What is expected
Below are the records; pull every line that includes "height".

Data for review
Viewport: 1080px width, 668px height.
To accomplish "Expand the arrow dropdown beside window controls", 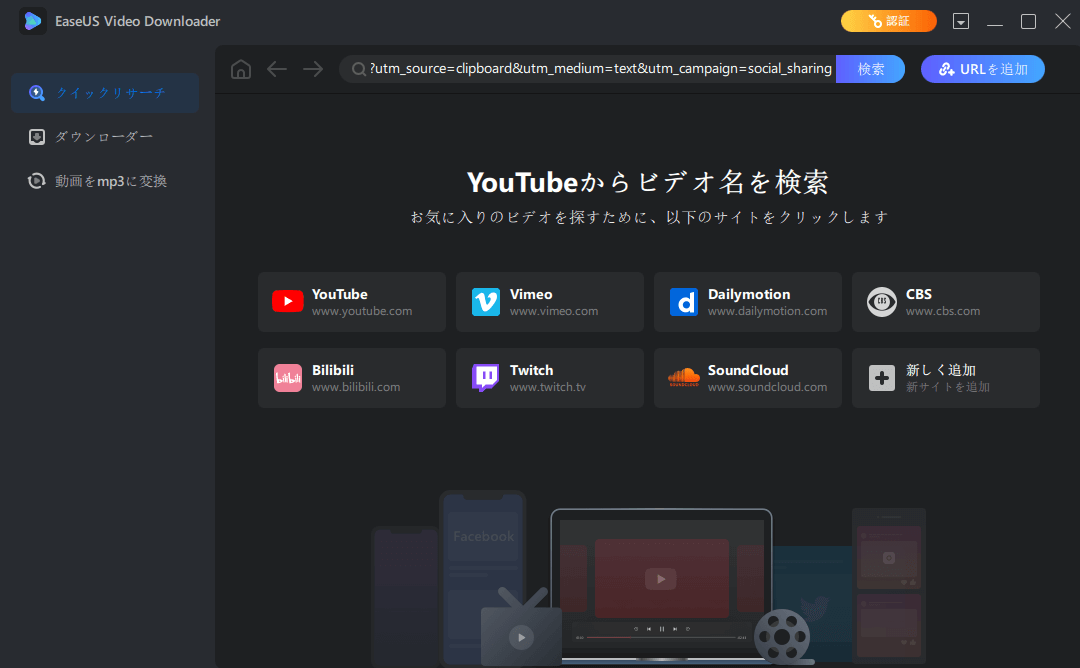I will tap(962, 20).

...

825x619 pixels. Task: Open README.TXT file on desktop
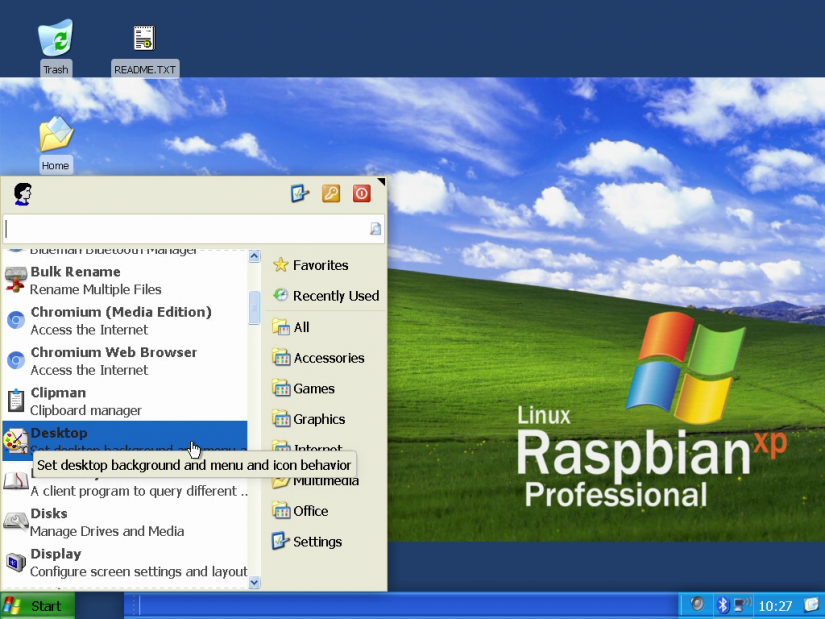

--

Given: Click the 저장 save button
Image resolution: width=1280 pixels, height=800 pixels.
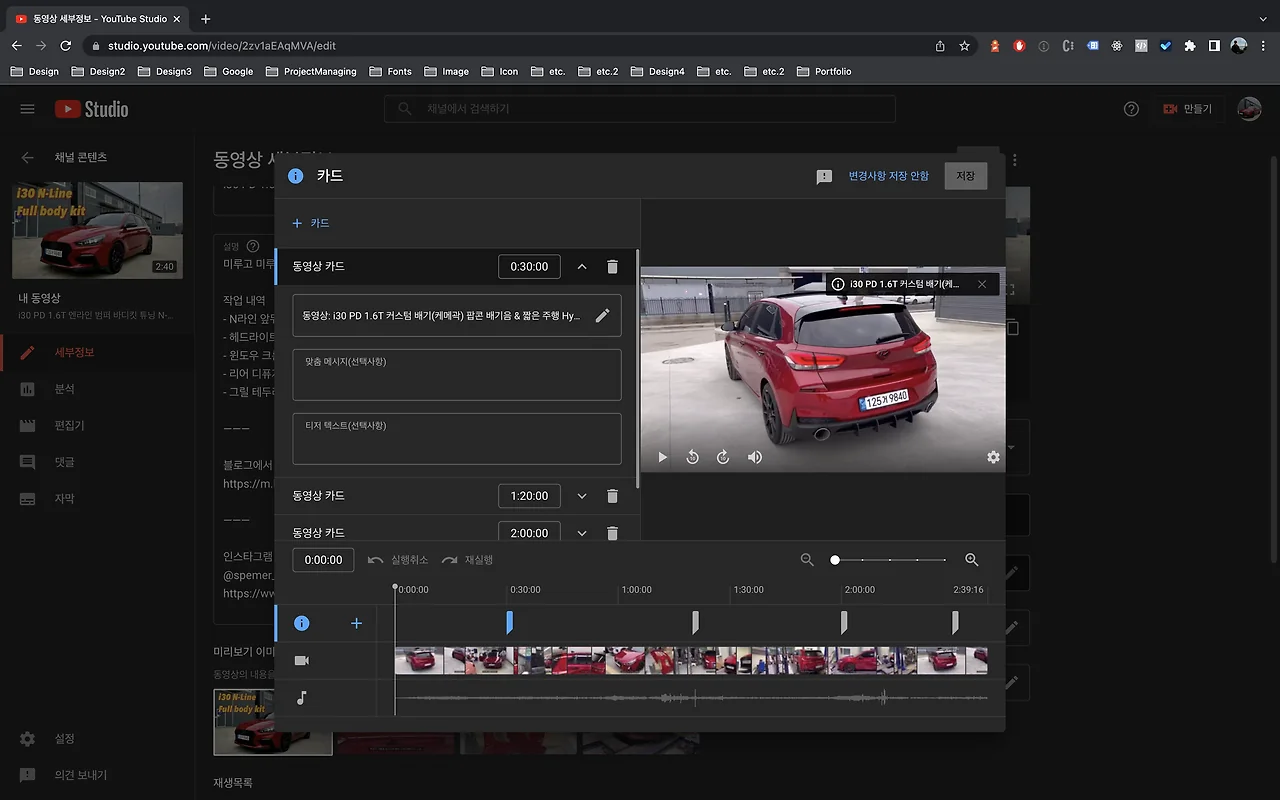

Response area
Viewport: 1080px width, 668px height.
Image resolution: width=1280 pixels, height=800 pixels.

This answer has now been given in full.